Beh, ma per poter avviare la macchina serve la password, no? semplicemente per accedere al sistema

----------

## djinnZ

A meno che non è stato scritto con i piedi (cineserie di scarto) o sia roba di antiquariato come il mio vecchio pc (486DX2 25Mhz EISA o precedenti), il bios, anche i più vecchi, anche quelli con una sola password, da qualche parte hanno l'opzione che consente di scegliere se la password va chiesta al post/setup/both.
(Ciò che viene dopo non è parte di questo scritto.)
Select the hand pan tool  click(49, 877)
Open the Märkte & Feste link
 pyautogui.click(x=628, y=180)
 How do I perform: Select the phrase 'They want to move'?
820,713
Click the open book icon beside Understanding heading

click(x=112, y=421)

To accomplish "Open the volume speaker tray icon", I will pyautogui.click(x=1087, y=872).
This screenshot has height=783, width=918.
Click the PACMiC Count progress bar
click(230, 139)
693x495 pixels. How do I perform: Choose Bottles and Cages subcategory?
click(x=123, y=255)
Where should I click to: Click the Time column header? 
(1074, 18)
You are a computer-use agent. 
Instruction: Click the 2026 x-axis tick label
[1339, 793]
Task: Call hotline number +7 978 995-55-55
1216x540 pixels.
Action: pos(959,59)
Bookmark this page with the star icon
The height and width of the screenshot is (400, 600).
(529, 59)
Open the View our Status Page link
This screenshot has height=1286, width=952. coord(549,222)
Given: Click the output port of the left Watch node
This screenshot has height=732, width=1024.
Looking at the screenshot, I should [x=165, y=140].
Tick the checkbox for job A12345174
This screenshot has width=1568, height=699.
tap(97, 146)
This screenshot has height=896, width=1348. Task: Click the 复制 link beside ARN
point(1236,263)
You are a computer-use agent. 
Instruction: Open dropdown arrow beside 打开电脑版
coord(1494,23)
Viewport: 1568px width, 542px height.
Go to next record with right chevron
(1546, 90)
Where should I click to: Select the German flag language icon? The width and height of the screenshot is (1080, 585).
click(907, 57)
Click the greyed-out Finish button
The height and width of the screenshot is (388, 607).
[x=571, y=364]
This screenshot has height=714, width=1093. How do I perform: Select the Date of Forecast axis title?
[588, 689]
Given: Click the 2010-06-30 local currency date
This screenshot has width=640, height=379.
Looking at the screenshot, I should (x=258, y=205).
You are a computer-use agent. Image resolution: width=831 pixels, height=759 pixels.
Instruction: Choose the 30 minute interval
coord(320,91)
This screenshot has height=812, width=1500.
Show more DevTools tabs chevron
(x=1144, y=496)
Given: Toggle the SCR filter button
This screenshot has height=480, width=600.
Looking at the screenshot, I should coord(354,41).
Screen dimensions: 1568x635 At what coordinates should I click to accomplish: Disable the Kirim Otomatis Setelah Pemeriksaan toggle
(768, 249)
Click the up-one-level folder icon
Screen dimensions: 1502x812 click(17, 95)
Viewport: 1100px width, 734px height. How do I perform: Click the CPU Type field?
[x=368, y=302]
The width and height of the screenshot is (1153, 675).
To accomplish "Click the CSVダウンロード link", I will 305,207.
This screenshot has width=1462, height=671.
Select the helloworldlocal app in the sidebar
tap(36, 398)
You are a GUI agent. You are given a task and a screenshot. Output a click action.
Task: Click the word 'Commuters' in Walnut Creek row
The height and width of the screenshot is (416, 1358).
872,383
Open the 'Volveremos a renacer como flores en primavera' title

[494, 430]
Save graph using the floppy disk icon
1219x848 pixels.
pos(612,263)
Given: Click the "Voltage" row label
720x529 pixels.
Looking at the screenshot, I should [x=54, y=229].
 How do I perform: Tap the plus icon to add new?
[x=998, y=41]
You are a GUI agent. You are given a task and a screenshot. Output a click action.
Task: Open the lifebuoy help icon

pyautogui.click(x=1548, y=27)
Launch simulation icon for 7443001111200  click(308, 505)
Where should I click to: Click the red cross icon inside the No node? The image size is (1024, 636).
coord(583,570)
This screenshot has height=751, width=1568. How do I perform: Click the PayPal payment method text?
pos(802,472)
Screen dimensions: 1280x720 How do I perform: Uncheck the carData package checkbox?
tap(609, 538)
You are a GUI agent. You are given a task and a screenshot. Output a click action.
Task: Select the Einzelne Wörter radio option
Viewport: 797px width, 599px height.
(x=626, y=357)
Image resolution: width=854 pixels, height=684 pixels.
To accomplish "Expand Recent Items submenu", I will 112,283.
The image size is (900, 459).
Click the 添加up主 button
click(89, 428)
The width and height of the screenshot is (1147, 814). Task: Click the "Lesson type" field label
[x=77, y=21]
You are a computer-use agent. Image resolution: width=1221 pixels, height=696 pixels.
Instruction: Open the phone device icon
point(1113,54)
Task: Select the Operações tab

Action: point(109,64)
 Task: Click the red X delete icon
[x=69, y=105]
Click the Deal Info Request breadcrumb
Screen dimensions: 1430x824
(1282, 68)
dimenticavo: l'accenno al fatto di bloccare il boot lo ho fatto perchè spesso in ambito lavorativo si interpreta male la questione della privacy (andatevi a cercare la circolare, più fumosa ed imprecisa non la si poteva senza trascedere nell'errore) e si blocca l'accesso, cosa non necessaria.

come al solito ho fatto confusione tra restricted e mandatory...

----------

## Kernel78

@lordalbert

djinnZ mi ha preceduto nel risponderti ...

----------

## gioi

Allora, la password del bios ci vuole 30 sec per cancellarla...

Basta aprire il case e staccare la batteria per almeno 10 sec (15 sec per aprire il case + 5 sec per trovare la batteria + 10 sec = 30 sec)... per cui la soluzione più valida direi che è quella che suggeriva qualcuno di mettere la 15kVolt...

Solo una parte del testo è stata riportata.